My first day at market in a neighboring town I found that most of the awnings were strung comfortably above the height of the Guatemalans I was accompanying, but that my head ended up sliding along the ceiling of the stands where we walked. I ended up being like a wandering tent pole, raising the roof wherever I went under the tarps strung flat above stalls and walkways. Every so often I wouldn’t watch where I was going and would end up knocking into the occasional stand using a parasol, sending it spinning with my forehead (or shoulder).
When I go on house visits be introduced to the women in the group where I will be working, I must duck to make it through many doorways, and some ceilings are uncomfortably close to my head as well. Walking with my counterpart is a pretty leisurely affair for me, as I take measured tiny steps and still outstrip her. To be fair, this is as much because we are pacing the 2½ year old as because she’s small, but it leaves me feeling a giantess all the same. On the other hand, her sister in law keeps a pace that’s comfortably quick to me despite being close to a foot shorter than I am.
Overall, I’ve found that lots of nodding and smiling is getting me through alright. Most of the people (especially women) in my town are pretty timid; they often will not respond to my “good morning/afternoon/night” greetings, with more than a smile or sometimes will speak from behind a hand over their mouth. Still, as long as I smile broadly they will usually smile back. If I can manage to do something silly and laugh at myself (like getting lost trying to leave a compound that only has one entrance), they will happily laugh with me.

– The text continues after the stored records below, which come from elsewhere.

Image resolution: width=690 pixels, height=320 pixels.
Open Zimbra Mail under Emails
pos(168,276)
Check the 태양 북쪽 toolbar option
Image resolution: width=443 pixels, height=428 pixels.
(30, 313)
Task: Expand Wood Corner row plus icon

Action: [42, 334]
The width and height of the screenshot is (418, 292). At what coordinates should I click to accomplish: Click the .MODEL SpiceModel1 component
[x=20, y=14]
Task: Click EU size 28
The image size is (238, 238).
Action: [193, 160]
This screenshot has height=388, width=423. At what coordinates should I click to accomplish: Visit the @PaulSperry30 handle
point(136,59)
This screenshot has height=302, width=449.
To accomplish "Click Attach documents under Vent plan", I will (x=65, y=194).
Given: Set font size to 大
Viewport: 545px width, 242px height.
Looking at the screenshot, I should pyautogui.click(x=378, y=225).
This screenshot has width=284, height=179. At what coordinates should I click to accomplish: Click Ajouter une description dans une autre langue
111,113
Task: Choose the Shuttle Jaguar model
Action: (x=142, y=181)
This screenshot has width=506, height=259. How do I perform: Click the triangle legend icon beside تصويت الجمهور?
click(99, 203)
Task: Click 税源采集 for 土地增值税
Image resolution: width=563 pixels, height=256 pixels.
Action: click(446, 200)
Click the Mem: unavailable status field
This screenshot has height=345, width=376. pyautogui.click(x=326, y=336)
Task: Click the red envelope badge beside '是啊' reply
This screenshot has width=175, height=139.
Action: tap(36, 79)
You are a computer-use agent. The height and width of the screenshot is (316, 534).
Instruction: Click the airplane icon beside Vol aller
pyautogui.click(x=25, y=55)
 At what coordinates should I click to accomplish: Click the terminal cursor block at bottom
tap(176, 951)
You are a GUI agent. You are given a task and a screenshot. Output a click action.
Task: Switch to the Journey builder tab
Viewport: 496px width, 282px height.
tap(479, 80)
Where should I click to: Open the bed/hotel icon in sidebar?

The one exception to all this friendly success occurred last week. I entered a family compound with my counterpart and did my usual broadcast smile to the children as she launched the usual spiel (in Ki’che’ inviting them to a meeting on Saturday). I smiled particularly warmly at a barely walking little rug rat who was watching me with big eyes. Far from the desired answering smile, she immediately sprouted tears and began to wail. It was that particular variety of wail where there’s a period of silence every time she pauses for breath to wind up anew. Although I tried to not take it personally, I was still pretty sure I had been the trigger to her dismay. As confirmation I later learned that she associates strangers in pants with imminent vaccination. Ah well, at least it was my pants and not my smile that struck fear in her heart.
Not to self; it’s easier to cultivate a friendly image in a skirt.